Two-dimensional interaction parameter histograms as a simple and versatile nanoporous material representation for machine learning prediction of adsorption properties

Abstract

Machine-learning (ML) adsorption models are essential to computationally screen nanoporous materials, which are spearheaded by metal-organic frameworks (MOFs). Physics-based MOF representations offer advantages for the training of ML adsorption models such as compatibility with artificial training datasets, model applicability beyond MOFs, and resilience to flawed chemistry-adsorption relationships in the data.

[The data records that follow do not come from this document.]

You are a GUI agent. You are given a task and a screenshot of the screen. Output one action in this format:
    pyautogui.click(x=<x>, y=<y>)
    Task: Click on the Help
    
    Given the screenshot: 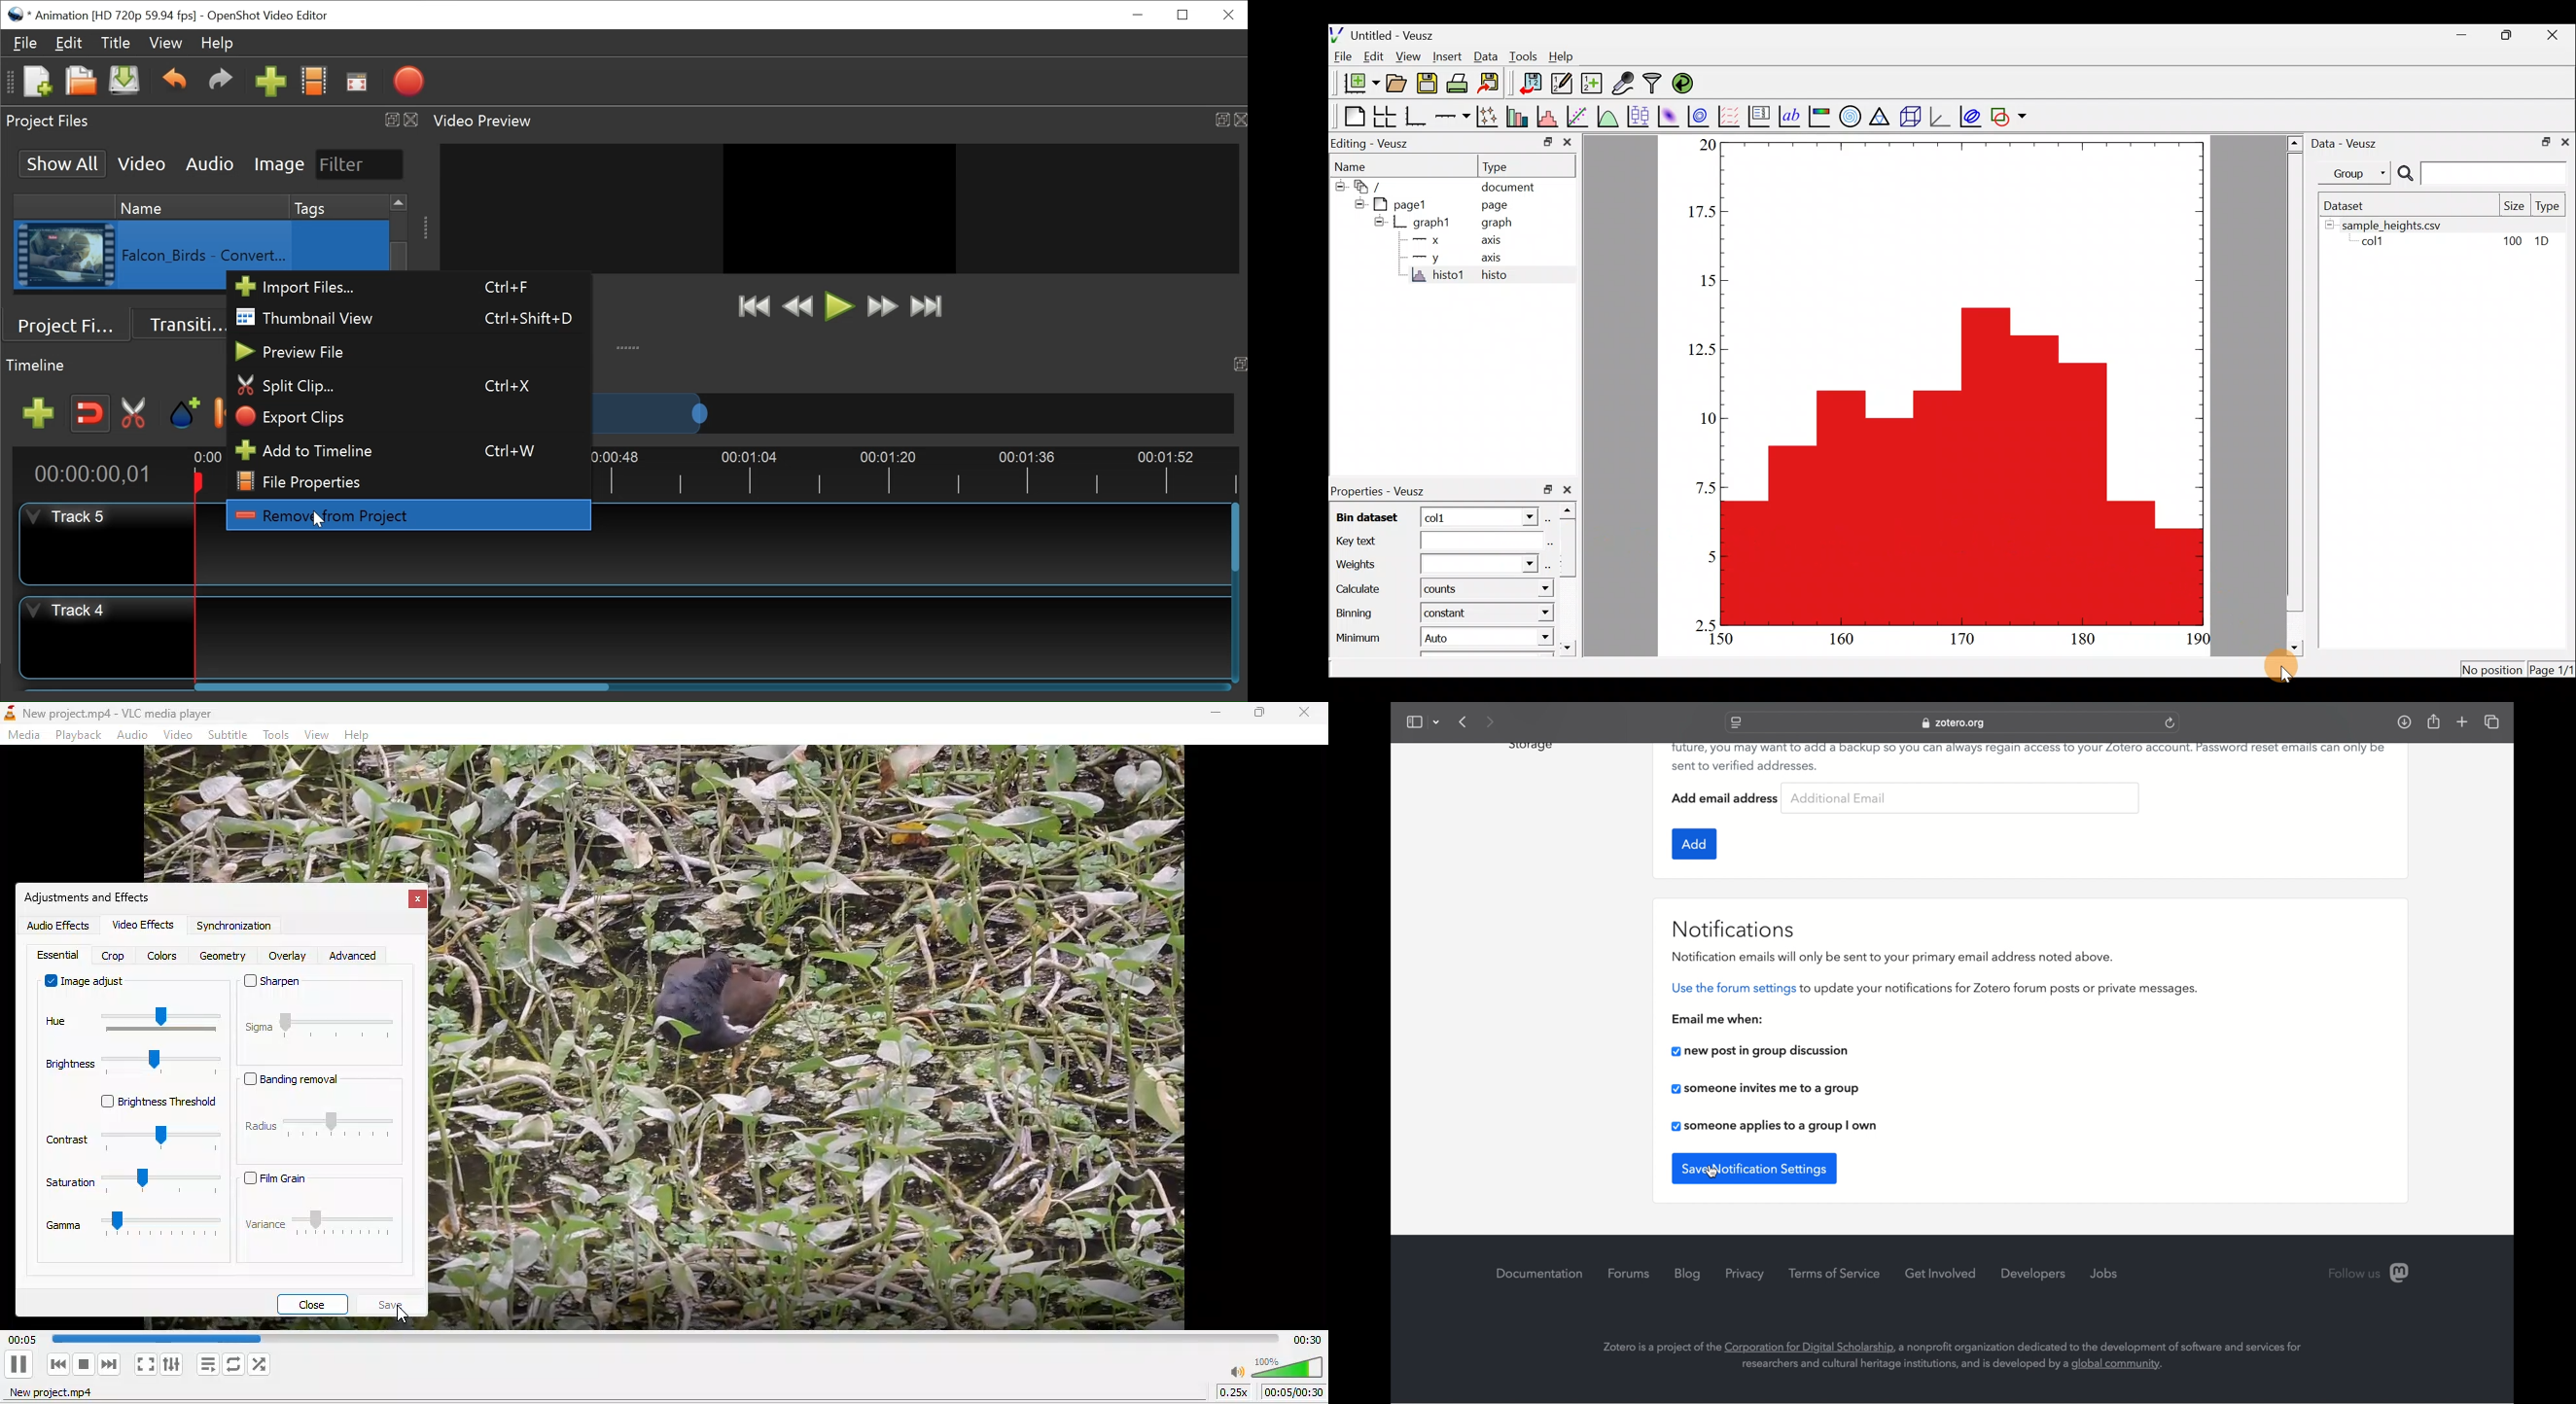 What is the action you would take?
    pyautogui.click(x=1566, y=59)
    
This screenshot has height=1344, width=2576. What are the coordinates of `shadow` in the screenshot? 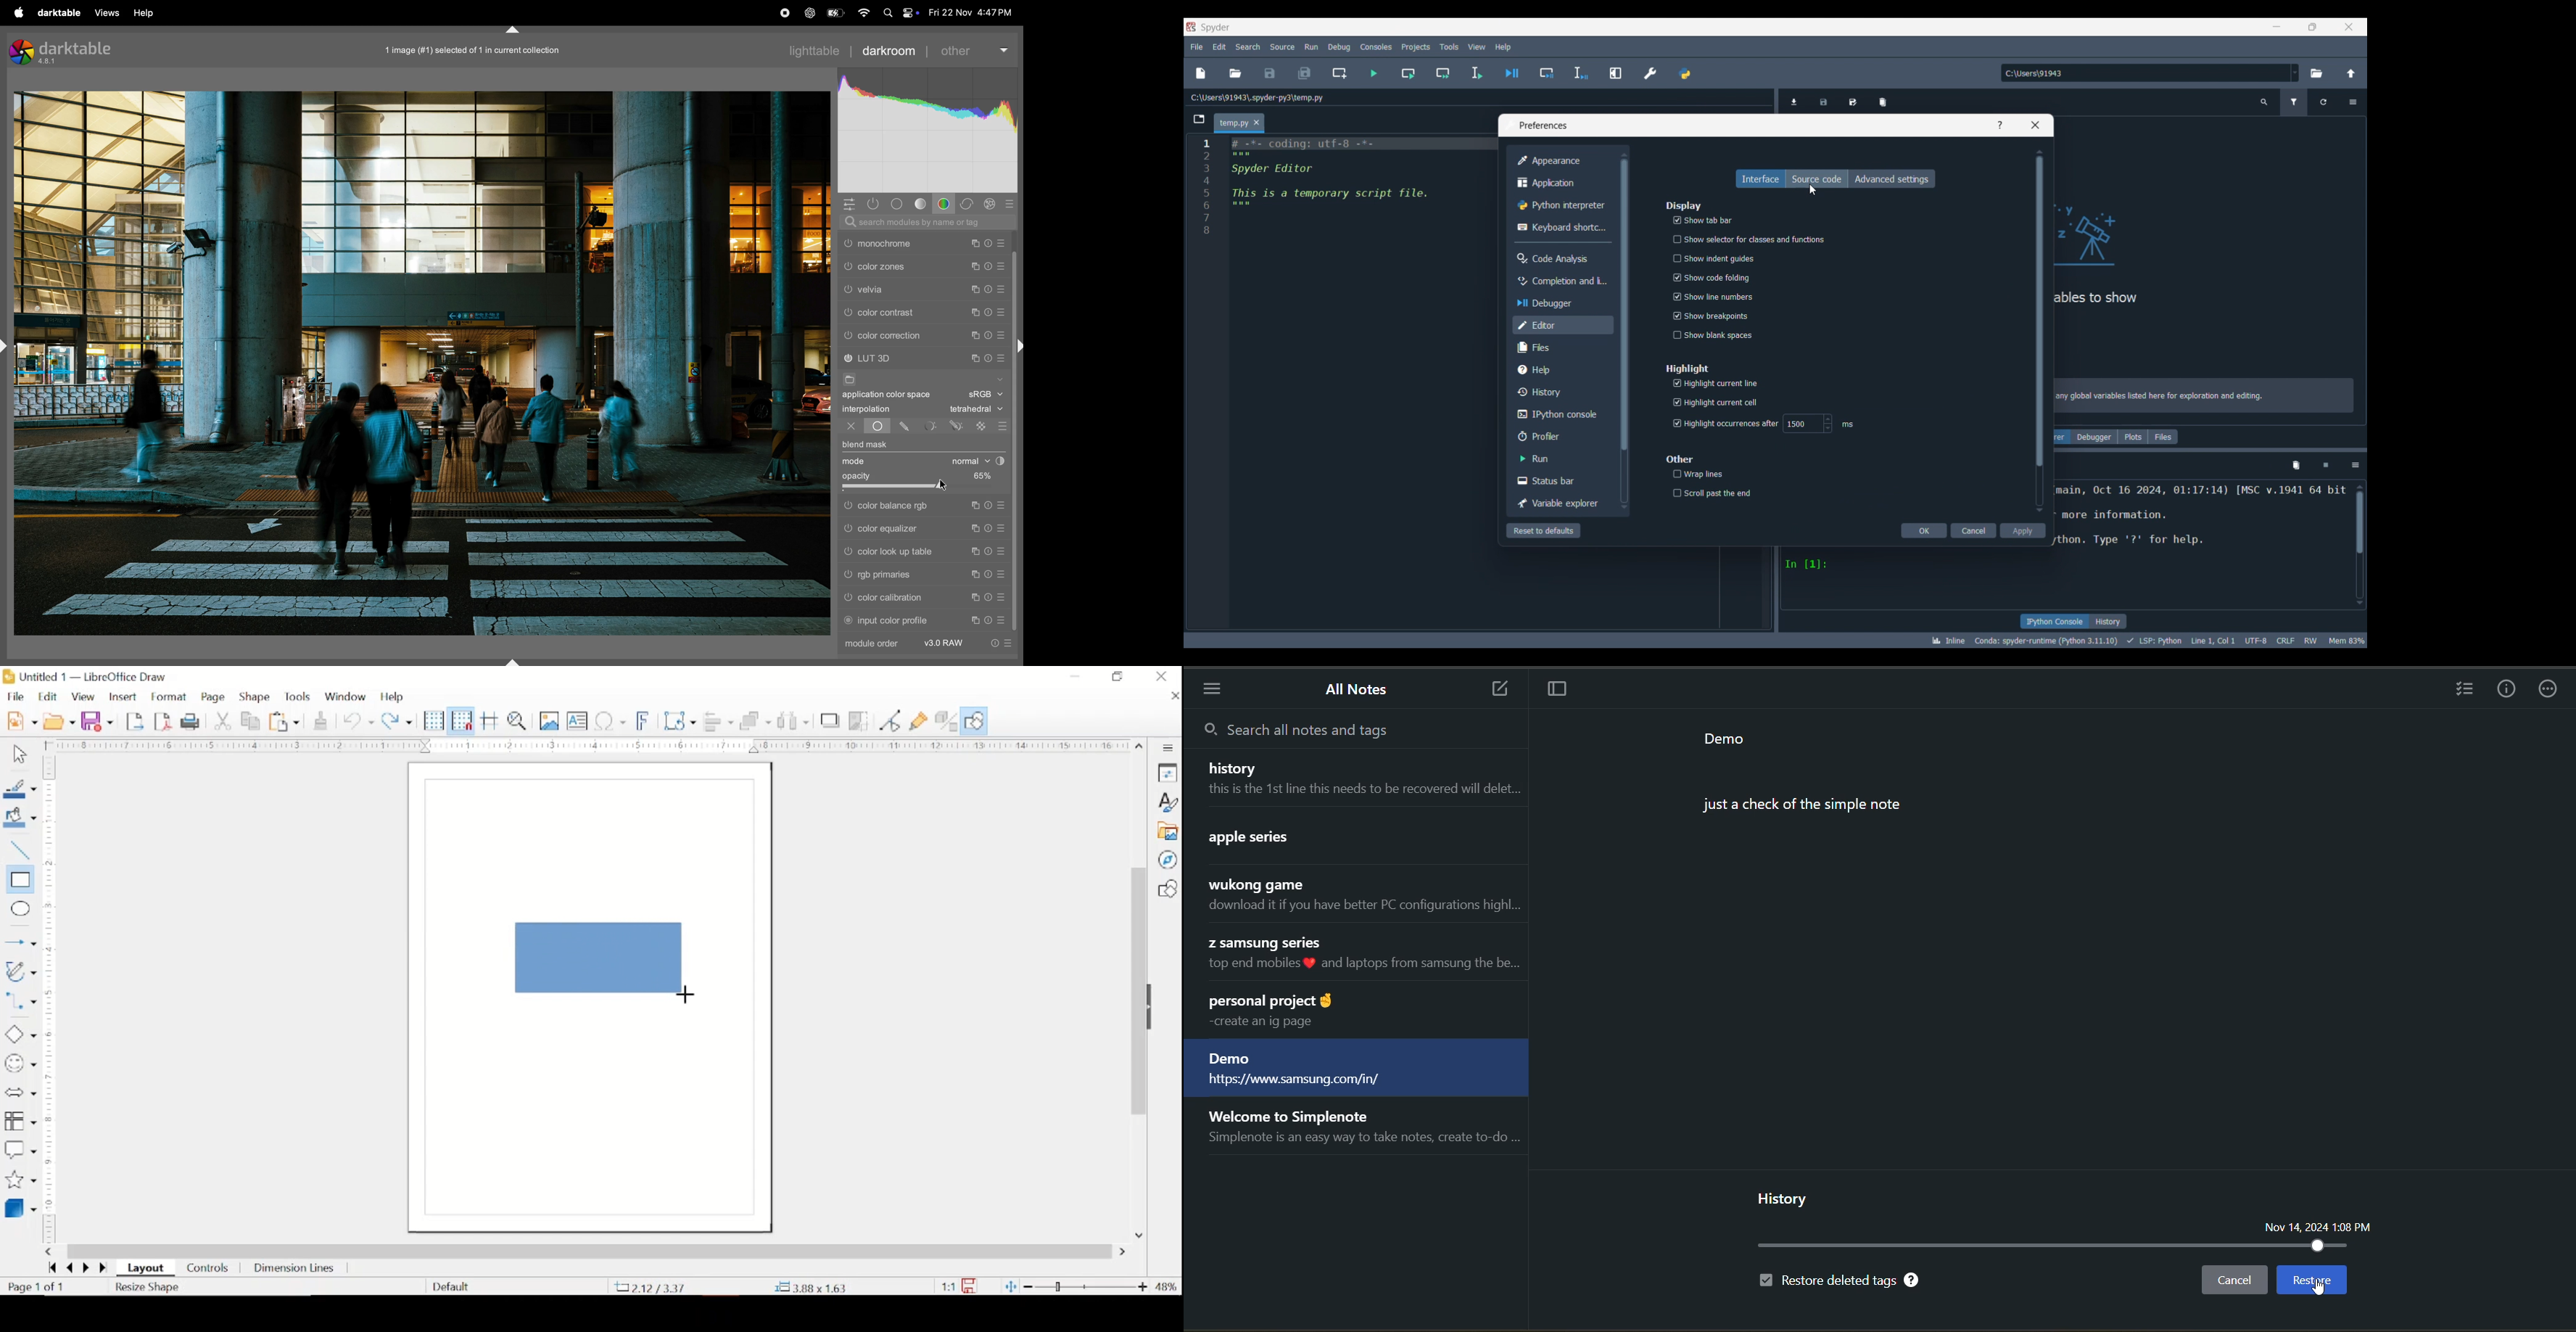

However, emerging physics-based MOF representations tend to require specialized expertise for their creation and/or are prone to raising training scalability issues. Here, we demonstrate two-dimensional, interaction-parameter histograms (2D-IPHs) as physics-based MOF representations that are simple, scalable, and informative for adsorption learning. The construction of 2D-IPHs simply needs statistics of the distance of adsorption sites to their closest pore wall atom, along with its interaction parameters. Demonstrating scalability, 2D-IPHs facilitated the use of a multi-million-point, multi-molecule dataset to yield a model for zero-shot prediction of adsorption isotherms for unseen small, non-polar, near-spherical molecules (R2 = 0.97 - 0.99 for H2, CH4, C2H8, N2, Ar, Xe, and Kr). Demonstrating informativeness, 2D-IPHs facilitated training from multi-thousand-point, single-molecule datasets to yield models for: i) full adsorption isotherm prediction for small, high-quadrupole and non-spherical molecules (R2 = 0.98 - 0.99 for CO2 and C3H8), and ii) Henry’s constant prediction for small, molecules of varied adsorption dependence on dispersion and electrostatic interactions (R² = 0.76 - 0.90 for, CO2, H2O, and NH3 and N2). Moreover, training with 2D-IPHs tended to be robust to training dataset trimming, at least until running into obvious data-scarce scenarios. Even so, in data-scarce scenarios, the use of 2D-IPHs with techniques such as single feature stacking (SFS) and transfer learning (TL) led to significant (even if not total) recovery in model accuracy. Nuances regarding SFS and TL, and the practical screening performance of the models trained herein, are also discussed in this work.